Montag, 8. Juni 2015

Glimpflich davongekommen – Speyer 1945

Anstelle eines Blog-Schlussworts: 
Die an diesem Blog beteiligten Mitarbeiterinnen und Mitarbeiter der Abteilung Kulturelles Erbe / Stadtarchiv Speyer freuen sich sehr, zum Abschluss als Autor eines Resümees Herrn Dr. Norbert Ohler gewonnen zu haben! Herr Dr. Ohler (Jahrgang 1935) war Autor des Kapitels zur Speyerer Stadtgeschichte im 3. Reich und in der frühen Nachkriegszeit im Rahmen der dreibändigen "Stadtgeschichte". 

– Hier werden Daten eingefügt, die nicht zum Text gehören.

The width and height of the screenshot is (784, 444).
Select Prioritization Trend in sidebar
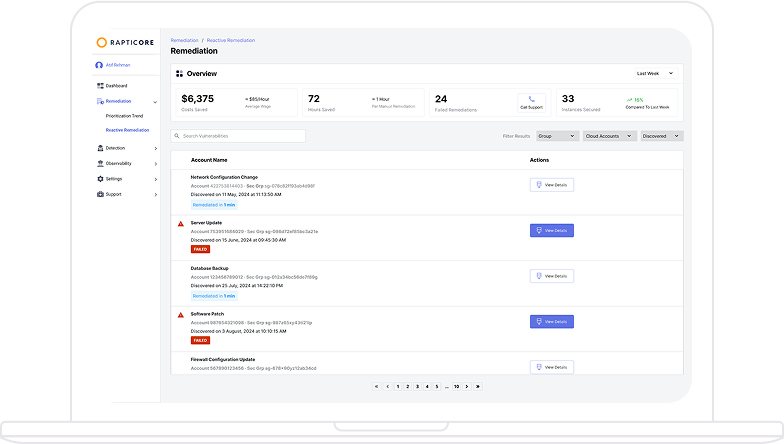coord(125,116)
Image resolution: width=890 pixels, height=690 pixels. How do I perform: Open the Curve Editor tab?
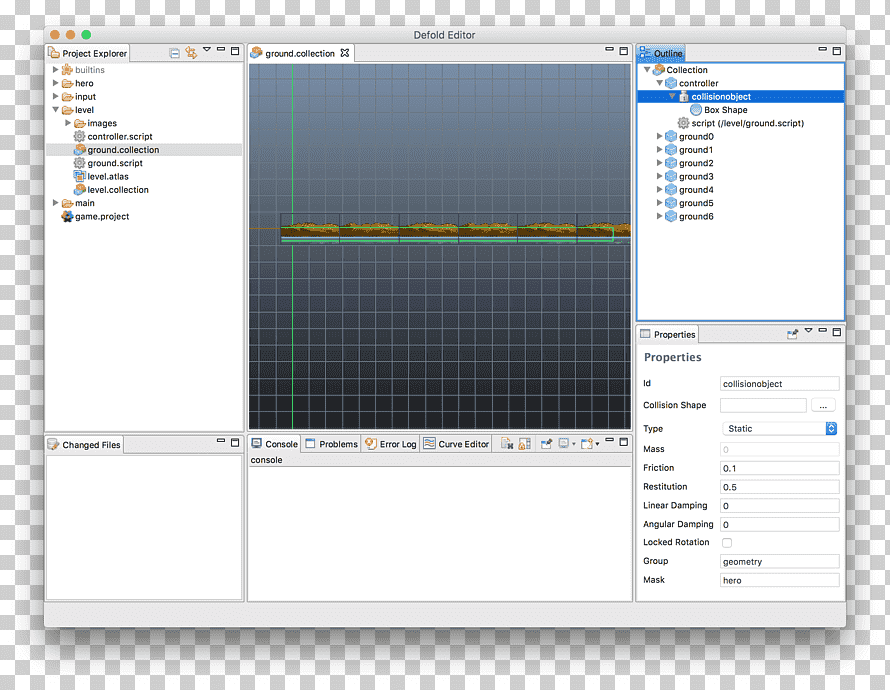coord(456,444)
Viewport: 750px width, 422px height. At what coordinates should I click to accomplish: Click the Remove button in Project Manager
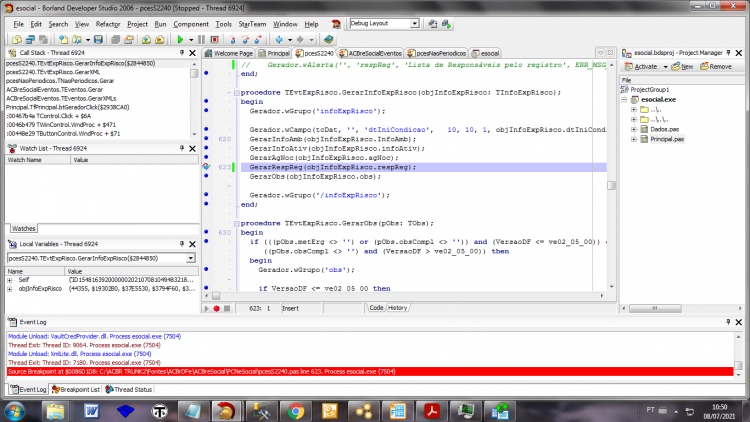tap(716, 67)
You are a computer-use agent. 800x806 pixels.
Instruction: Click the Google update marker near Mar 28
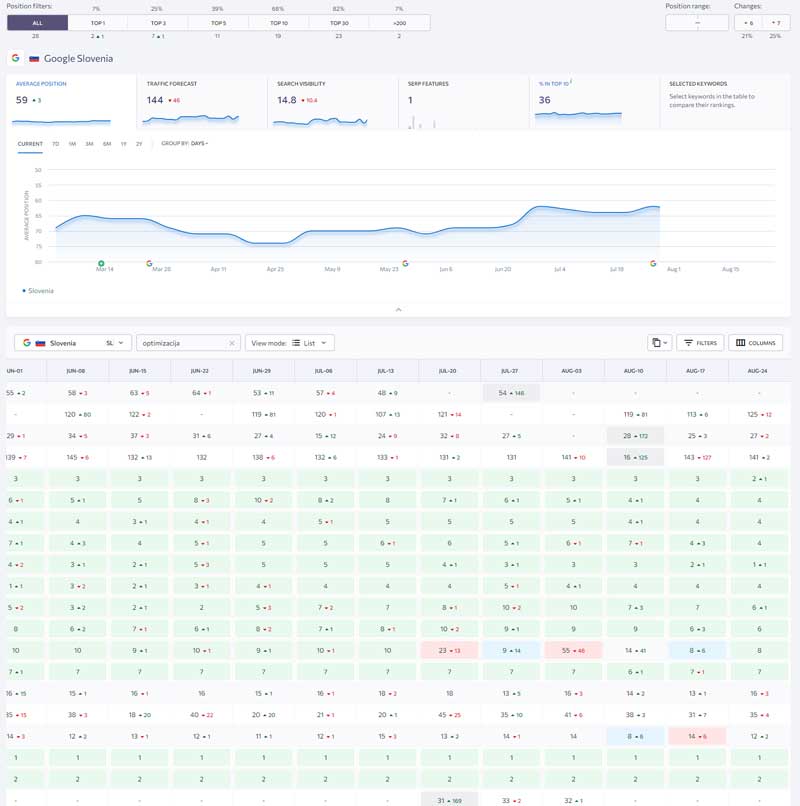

Glimpflich davongekommen – Speyer 1945
Norbert Ohler

Im Sommer 1945 erlebten die Speyerer, wie gut das Schicksal es mit ihnen gemeint hatte. Die Wehrmacht war am 24. März abgezogen, kampflos, anders als befohlen; tags darauf hatten amerikanische Truppen die Stadt besetzt. Für Speyer war der Krieg beendet. Verglichen mit anderen Orten waren nur geringe materielle Verluste zu beklagen. In Ostdeutschland, Ost- und Südosteuropa wurden Tausende entrechtet und verschleppt oder vertrieben; die Speyerer durften in ihrer Heimat und in ihren Häusern bleiben.
Erleichterung, Brüche und Kontinuitäten
Die Menschen atmeten auf: Endlich kein Gellen der Sirene mehr, keine Angst vor Gestapo und SS, die bis zuletzt Deutsche und Ausländer wegen Defätismus, Feigheit, Fluchtversuch, Sabotage, Wehrkraftzersetzung gehenkt oder erschossen hatten. Vorbei waren auch die Jahre rauschhafter, von Aufmärschen, Siegesfeiern und Treueschwüren genährter Begeisterung. Benommenheit mischte sich bei vielen mit dumpfer Furcht: Was würde die Zukunft bringen?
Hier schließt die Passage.